For the material that follows, return exactly the lines from the one with "Screen dimensions: 1137x659" through the one with "You are a computer-use agent. The image size is (1401, 488).", both ends included.

### Information:
◇ ◇ ◇
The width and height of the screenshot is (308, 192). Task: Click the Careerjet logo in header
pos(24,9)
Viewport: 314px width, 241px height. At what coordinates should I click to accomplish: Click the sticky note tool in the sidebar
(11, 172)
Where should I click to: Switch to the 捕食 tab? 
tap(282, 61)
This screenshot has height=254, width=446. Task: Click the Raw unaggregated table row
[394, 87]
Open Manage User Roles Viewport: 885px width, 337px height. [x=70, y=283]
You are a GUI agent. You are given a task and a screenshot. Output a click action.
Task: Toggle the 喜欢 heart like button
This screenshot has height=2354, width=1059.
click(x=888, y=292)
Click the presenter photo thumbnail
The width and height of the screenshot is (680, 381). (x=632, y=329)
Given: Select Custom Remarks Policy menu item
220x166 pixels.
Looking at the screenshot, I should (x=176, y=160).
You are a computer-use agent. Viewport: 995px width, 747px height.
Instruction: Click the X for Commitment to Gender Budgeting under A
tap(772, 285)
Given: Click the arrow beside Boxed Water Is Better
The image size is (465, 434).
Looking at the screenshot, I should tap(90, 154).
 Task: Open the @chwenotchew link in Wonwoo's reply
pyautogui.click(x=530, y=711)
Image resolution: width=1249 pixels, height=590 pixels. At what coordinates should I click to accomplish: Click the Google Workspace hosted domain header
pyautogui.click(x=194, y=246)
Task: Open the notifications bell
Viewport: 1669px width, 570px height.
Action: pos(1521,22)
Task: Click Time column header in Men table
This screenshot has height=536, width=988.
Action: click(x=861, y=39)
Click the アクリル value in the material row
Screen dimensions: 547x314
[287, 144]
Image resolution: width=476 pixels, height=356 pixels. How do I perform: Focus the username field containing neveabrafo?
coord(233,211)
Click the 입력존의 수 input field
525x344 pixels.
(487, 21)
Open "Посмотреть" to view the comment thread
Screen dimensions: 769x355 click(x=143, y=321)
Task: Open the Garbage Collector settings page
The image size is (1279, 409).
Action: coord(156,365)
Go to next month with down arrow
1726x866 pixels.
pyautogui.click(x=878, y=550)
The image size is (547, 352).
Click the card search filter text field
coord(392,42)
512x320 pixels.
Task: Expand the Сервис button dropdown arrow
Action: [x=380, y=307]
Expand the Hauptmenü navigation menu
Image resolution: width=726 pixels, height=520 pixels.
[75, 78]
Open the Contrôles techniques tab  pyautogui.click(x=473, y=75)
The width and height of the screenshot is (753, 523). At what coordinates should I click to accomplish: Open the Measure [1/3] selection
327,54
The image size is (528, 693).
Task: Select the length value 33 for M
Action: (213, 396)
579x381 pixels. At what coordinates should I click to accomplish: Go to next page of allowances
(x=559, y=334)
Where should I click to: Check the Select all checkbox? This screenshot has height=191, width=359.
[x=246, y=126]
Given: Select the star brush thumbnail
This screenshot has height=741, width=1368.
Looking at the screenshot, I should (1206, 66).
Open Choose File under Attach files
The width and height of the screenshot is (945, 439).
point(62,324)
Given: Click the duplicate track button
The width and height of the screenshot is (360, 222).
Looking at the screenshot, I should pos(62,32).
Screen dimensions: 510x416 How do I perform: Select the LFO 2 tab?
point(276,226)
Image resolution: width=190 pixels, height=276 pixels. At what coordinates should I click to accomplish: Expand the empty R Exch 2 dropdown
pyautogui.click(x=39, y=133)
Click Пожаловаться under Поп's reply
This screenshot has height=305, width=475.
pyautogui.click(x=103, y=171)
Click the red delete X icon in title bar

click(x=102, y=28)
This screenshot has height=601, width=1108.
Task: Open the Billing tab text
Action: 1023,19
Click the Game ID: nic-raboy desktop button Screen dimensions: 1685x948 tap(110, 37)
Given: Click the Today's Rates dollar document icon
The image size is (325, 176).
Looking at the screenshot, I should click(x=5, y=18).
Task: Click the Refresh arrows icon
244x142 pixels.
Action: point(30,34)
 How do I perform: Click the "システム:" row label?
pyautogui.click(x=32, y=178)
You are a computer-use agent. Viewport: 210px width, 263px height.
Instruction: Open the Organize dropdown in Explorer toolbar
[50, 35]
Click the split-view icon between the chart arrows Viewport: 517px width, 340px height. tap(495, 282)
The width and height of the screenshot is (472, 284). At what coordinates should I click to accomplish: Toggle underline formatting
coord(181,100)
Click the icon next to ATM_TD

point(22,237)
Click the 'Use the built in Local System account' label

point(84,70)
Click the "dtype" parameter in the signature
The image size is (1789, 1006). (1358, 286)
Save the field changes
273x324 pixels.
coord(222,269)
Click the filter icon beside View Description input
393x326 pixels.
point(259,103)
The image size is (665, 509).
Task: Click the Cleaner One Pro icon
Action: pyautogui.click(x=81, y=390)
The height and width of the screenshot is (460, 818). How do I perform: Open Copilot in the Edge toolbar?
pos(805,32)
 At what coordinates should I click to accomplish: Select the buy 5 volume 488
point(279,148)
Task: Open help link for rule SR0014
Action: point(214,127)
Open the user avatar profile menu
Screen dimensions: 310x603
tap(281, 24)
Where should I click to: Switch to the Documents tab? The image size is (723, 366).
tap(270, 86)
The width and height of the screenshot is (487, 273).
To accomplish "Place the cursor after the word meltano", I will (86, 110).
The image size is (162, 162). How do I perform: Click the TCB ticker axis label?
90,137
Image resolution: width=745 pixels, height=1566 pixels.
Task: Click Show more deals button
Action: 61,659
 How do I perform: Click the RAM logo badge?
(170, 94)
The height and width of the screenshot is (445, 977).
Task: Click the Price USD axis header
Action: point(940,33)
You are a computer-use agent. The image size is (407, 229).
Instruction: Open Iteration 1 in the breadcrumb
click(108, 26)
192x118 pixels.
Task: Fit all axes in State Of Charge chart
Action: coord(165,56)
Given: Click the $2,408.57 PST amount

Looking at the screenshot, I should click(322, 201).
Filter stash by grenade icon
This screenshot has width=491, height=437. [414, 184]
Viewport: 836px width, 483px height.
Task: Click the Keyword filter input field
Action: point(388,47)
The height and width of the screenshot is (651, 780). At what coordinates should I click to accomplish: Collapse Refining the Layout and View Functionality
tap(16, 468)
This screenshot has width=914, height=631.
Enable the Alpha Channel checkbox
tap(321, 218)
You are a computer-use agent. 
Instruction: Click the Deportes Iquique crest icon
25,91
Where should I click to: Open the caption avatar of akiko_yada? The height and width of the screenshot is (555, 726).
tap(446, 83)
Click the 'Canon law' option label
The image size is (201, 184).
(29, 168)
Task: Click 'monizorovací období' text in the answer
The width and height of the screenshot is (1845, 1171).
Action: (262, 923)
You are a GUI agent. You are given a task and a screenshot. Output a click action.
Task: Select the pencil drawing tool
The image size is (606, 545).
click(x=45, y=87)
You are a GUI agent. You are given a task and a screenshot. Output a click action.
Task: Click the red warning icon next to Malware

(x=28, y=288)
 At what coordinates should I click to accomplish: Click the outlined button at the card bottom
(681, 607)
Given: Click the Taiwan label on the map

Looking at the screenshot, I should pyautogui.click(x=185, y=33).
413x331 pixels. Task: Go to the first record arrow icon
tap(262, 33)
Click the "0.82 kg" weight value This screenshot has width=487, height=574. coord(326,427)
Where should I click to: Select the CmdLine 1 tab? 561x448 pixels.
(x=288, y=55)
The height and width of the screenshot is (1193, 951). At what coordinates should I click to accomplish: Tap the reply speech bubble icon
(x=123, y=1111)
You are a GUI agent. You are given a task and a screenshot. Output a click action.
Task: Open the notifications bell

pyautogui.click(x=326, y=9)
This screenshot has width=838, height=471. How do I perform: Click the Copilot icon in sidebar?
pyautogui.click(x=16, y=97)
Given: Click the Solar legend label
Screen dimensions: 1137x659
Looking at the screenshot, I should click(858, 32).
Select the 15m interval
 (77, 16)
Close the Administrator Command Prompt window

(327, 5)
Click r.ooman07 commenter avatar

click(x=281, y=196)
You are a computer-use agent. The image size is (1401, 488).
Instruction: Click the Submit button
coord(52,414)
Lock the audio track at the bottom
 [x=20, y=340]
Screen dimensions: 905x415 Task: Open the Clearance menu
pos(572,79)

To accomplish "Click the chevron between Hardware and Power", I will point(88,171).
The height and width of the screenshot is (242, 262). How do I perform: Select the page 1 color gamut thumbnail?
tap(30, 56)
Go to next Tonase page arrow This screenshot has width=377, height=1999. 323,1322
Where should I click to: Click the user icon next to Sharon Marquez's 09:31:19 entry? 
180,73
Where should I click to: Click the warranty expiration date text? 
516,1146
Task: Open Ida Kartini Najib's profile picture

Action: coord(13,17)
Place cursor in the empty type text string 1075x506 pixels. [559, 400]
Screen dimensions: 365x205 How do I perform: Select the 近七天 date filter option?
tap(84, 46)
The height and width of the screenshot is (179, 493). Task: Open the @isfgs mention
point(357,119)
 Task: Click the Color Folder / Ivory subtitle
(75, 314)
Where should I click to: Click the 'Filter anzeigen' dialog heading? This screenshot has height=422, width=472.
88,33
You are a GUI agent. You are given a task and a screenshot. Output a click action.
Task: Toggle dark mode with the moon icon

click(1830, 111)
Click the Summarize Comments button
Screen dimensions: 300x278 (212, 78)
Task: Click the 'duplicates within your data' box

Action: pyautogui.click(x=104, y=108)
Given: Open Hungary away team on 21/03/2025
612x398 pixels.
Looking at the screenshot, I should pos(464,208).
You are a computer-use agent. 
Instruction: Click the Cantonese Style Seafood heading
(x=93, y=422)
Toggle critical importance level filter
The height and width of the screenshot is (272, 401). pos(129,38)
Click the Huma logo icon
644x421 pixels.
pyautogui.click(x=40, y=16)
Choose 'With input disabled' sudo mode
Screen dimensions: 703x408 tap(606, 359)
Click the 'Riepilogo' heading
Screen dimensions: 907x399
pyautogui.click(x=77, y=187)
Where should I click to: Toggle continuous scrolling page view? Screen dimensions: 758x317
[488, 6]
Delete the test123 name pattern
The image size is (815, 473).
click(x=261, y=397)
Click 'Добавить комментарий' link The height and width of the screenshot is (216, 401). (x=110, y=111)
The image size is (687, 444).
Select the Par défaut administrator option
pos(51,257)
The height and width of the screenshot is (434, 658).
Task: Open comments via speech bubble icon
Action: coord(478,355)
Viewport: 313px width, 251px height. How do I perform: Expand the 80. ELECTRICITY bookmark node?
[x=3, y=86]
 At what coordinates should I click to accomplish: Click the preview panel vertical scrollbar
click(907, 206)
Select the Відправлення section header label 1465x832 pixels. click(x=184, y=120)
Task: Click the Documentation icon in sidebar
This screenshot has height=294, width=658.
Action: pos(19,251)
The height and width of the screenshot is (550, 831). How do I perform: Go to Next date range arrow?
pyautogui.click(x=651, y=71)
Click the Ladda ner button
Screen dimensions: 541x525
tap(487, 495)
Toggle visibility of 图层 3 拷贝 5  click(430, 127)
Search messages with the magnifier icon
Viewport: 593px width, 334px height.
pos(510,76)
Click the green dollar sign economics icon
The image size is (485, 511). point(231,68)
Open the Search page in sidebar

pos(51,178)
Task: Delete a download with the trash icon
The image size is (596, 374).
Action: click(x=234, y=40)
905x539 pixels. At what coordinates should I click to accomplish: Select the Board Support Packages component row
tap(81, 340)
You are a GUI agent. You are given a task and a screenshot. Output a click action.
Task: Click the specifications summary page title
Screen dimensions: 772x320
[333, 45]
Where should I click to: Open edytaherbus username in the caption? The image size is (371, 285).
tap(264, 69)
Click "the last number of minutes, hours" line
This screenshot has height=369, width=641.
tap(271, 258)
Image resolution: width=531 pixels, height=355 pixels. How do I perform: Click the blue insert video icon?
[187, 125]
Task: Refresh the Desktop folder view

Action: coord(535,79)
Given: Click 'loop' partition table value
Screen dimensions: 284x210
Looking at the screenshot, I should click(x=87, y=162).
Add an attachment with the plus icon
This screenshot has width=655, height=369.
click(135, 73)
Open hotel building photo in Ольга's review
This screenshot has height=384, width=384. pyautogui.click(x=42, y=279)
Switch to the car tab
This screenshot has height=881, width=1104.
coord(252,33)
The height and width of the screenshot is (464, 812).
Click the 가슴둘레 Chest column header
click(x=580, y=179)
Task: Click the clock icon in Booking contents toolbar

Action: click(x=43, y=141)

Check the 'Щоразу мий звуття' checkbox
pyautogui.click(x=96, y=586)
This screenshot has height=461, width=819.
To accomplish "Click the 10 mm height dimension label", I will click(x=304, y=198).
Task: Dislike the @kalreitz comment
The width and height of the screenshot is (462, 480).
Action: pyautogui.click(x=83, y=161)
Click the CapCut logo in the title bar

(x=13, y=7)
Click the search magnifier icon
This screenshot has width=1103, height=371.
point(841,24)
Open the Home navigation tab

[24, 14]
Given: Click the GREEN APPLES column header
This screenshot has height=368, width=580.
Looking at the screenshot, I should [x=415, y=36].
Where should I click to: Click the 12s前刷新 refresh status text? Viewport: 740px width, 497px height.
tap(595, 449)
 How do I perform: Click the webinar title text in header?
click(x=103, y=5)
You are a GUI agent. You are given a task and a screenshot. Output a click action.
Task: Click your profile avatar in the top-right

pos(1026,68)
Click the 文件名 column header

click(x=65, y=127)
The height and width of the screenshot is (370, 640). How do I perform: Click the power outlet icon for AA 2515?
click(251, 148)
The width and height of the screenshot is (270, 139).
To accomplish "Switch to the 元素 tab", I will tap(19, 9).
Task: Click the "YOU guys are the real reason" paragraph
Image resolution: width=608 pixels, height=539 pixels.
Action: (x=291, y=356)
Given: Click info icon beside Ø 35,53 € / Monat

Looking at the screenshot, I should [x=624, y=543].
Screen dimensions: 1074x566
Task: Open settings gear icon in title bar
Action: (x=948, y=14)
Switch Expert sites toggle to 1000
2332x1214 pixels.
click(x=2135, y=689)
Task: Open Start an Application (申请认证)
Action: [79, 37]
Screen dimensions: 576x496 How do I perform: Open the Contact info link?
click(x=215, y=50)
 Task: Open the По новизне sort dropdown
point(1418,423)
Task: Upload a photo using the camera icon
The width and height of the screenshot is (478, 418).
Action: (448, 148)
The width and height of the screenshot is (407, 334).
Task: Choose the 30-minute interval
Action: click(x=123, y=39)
◇ ◇ ◇
### Answer section:
Screen dimensions: 1137x659
Looking at the screenshot, I should click(858, 32).
Select the 15m interval
 (77, 16)
Close the Administrator Command Prompt window

(327, 5)
Click r.ooman07 commenter avatar

click(x=281, y=196)
You are a computer-use agent. The image size is (1401, 488).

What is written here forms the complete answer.